*** The data Section Begins ***

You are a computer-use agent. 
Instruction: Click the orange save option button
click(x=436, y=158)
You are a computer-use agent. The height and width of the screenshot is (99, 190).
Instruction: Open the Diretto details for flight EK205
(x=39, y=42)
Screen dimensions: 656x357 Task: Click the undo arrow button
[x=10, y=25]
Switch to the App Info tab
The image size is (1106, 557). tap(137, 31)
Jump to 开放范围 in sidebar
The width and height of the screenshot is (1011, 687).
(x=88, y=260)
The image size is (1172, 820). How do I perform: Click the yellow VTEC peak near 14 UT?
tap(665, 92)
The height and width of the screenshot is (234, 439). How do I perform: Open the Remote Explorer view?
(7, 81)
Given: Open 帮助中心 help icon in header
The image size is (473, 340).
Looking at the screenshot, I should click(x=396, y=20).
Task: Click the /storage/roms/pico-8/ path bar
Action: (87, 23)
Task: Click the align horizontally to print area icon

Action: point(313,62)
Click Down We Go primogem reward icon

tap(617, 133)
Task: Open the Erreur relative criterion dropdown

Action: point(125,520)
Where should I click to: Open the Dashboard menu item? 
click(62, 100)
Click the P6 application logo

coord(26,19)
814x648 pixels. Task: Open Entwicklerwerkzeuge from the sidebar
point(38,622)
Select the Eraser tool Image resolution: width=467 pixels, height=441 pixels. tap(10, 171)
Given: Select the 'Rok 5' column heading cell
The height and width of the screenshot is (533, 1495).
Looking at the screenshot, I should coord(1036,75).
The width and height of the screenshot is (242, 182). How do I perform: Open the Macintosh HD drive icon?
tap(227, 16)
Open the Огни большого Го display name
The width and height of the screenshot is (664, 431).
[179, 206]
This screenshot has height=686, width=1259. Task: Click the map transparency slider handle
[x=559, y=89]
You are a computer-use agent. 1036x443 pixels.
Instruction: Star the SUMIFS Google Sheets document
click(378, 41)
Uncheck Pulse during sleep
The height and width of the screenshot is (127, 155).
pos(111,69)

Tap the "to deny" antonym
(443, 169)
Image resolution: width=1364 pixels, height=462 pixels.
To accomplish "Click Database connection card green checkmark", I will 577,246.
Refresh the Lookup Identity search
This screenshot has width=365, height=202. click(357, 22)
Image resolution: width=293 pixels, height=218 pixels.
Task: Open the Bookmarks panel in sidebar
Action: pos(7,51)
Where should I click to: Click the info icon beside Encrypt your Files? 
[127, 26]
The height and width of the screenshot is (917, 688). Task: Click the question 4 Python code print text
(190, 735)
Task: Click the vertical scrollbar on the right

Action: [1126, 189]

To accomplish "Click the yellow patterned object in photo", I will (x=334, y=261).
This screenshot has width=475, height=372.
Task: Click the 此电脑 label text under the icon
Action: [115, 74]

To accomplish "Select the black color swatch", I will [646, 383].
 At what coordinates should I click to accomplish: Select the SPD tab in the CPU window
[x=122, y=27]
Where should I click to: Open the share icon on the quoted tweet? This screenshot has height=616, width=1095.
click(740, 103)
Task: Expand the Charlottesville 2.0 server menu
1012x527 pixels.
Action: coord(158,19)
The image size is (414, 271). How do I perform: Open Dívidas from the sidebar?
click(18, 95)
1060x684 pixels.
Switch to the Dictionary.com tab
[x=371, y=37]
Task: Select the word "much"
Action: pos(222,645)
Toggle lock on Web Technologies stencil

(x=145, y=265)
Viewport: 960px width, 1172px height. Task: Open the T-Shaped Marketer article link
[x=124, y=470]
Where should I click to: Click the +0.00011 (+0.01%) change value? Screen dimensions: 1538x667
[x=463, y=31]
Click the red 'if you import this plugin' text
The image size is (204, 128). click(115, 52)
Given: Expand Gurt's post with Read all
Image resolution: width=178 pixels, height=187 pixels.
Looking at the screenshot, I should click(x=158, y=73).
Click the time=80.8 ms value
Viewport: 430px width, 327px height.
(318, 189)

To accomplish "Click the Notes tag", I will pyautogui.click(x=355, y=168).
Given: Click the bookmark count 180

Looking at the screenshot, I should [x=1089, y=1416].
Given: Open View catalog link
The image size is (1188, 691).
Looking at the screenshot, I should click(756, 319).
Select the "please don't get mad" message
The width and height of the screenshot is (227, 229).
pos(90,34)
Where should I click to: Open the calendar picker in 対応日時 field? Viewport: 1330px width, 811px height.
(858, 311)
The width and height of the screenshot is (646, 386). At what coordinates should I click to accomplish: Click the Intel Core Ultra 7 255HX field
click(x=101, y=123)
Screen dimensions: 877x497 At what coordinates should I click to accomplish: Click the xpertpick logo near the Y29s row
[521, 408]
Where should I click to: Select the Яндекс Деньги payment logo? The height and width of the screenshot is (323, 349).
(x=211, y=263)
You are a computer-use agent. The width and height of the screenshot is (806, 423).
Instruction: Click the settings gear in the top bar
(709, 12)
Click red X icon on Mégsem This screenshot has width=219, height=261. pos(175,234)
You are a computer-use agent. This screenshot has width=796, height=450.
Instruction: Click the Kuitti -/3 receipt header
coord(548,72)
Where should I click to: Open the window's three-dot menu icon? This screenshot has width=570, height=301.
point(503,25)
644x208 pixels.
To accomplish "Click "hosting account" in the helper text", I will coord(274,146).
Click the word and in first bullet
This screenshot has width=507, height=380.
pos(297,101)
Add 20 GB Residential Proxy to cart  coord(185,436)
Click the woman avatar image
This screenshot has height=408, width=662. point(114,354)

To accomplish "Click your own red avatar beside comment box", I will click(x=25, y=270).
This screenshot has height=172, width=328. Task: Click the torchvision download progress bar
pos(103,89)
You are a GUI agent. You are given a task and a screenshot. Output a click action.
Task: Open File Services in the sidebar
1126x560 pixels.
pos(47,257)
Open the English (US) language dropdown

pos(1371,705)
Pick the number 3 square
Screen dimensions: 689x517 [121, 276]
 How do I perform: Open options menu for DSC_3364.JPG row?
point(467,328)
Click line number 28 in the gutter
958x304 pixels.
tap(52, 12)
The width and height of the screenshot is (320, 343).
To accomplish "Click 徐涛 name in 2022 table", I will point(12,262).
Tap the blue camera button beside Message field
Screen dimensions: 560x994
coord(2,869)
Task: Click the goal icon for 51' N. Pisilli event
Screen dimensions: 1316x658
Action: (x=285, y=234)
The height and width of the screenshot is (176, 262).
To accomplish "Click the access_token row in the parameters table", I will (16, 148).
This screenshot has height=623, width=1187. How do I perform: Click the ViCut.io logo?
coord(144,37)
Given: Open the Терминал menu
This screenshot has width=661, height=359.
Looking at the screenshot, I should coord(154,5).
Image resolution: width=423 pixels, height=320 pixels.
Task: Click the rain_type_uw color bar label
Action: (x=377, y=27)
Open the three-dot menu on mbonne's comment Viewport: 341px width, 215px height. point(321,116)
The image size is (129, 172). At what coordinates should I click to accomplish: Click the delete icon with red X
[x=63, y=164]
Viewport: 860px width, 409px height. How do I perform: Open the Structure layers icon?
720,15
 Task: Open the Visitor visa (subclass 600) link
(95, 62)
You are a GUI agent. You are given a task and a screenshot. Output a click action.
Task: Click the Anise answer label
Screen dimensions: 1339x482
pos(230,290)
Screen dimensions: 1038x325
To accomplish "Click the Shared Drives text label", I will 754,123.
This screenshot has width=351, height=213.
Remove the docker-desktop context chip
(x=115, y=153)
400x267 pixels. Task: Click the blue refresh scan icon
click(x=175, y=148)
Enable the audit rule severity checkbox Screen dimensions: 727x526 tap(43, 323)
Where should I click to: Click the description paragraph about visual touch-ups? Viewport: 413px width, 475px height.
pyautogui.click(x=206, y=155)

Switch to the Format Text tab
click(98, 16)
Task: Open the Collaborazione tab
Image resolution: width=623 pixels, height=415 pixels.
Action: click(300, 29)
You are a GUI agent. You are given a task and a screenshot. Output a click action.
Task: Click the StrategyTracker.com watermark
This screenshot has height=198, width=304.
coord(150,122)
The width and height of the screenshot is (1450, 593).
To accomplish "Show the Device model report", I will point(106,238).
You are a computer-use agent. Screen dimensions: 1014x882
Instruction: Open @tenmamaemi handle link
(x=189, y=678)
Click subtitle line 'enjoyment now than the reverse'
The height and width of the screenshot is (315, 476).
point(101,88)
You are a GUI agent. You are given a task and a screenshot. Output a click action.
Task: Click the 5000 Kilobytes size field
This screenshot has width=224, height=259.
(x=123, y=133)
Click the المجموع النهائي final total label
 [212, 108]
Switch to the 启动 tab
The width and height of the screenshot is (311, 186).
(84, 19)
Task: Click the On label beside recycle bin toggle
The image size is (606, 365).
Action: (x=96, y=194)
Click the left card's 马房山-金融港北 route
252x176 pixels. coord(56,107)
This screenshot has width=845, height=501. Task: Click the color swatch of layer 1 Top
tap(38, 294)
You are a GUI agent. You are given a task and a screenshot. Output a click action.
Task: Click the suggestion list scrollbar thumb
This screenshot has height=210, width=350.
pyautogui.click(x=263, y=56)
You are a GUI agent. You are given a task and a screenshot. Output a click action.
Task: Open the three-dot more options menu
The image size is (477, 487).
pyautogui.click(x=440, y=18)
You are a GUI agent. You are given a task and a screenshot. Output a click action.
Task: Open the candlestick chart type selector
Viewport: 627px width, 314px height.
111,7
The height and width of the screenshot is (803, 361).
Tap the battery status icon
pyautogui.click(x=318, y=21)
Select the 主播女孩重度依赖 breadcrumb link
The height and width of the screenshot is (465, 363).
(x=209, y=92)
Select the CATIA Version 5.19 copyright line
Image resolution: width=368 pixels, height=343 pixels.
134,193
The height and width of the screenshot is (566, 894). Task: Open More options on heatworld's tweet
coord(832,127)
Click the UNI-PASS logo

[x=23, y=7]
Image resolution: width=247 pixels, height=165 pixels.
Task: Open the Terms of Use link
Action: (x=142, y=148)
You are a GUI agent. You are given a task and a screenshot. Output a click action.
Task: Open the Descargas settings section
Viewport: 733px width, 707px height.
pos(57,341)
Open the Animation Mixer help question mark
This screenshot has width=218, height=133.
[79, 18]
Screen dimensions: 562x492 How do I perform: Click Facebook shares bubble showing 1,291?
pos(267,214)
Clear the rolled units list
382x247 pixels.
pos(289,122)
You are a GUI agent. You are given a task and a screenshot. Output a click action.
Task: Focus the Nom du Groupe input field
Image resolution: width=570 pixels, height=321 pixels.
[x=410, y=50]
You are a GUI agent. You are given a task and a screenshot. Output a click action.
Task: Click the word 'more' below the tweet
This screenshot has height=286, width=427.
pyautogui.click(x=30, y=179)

*** The data Section Ends ***

Look for the string "comment" in the records, and copy every line where it is found.

== Expected output ==
To accomplish "Click your own red avatar beside comment box", I will click(x=25, y=270).
Open the three-dot menu on mbonne's comment Viewport: 341px width, 215px height. point(321,116)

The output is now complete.